В пустыне пылали пастушьи костры.
Буран бушевал и выматывал душу
из бедных царей, доставлявших дары.



Верблюды вздымали мохнатые ноги.
Выл ветер. Звезда, пламенея в ночи,
смотрела, как трех караванов дороги
сходились в пещеру Христа, как лучи.


И мне вспомнилось мое довоенное детство и старые открытки в комнат моей тетушки, она же моя крестная мать, с пасхальными яйцами, вербами и наивными овечками.


— Ну что ж, Ось. будь я Сувориным или Вольфом, а не издателем геологической литературы, то обязательно не только бы твои стихи издал, но тиснул бы и открытки.


Глядя на мой стол, заваленный увесистыми рукописями, не в тот день, в какой-то другой, перебрав рукой папки, он если не с ужасом, то с некоторой оторопью спросил:


— И ты всё это должен прочитать?


— Ну, что ты!
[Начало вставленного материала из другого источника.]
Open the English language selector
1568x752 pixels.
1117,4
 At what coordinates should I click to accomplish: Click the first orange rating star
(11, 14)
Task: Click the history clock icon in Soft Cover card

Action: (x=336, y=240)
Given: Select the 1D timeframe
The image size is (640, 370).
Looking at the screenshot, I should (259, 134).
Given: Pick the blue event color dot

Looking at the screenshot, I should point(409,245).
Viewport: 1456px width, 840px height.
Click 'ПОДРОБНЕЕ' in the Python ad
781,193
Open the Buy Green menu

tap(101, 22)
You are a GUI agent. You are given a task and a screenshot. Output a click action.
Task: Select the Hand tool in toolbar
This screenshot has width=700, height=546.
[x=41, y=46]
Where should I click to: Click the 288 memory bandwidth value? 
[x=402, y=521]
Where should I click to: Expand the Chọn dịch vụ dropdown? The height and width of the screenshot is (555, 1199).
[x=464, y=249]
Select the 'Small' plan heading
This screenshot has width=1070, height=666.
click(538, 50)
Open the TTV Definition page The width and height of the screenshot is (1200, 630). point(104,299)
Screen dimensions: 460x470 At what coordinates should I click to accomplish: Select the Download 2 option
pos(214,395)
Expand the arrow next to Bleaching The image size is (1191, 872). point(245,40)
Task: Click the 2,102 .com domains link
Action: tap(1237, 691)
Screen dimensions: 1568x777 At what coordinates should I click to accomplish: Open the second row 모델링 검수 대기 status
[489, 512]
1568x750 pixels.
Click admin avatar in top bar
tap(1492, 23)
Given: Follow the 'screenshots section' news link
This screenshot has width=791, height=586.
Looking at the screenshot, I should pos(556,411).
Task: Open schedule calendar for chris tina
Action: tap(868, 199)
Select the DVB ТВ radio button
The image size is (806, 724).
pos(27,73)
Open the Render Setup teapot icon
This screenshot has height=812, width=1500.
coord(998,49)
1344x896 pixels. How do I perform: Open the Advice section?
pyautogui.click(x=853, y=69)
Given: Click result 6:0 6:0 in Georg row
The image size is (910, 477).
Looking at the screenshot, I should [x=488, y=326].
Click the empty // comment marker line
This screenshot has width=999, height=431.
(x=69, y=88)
Это будут читать научный редактор и редактор издательства, мое же дело проверить комплектность рукописи, прочитать предисловия и заключения, если они имеются, и передать на экспертизу в комиссию на предмет — нет ли секретных сведений.


— А такие есть?


— Бывают, конечно. Но чаще всего речь идет о человеческой глупости. Академик Соколов Борис Сергеевич, он уже давно у нас в институте не работает. рассказывал мне, что однажды цензор в его статье усмотрел недопустимость того, что отложений ордовикского времени (древние геологические образования) в Канаде больше, чем у нас в Прибалтике, — „Вы что, воду на мельницу западных империалистов льете?"


— Так что, Ось, цензура не только кусает изящную словесность, но и гранит (по-моему, среди ордовикских пород встречаются и граниты) науки. А какими бы ты хотел видеть свои издания?


— Хотелось бы такие, как „Холмы". „Остановку в пустыне" или „Строфы", видеть отдельными брошюрами.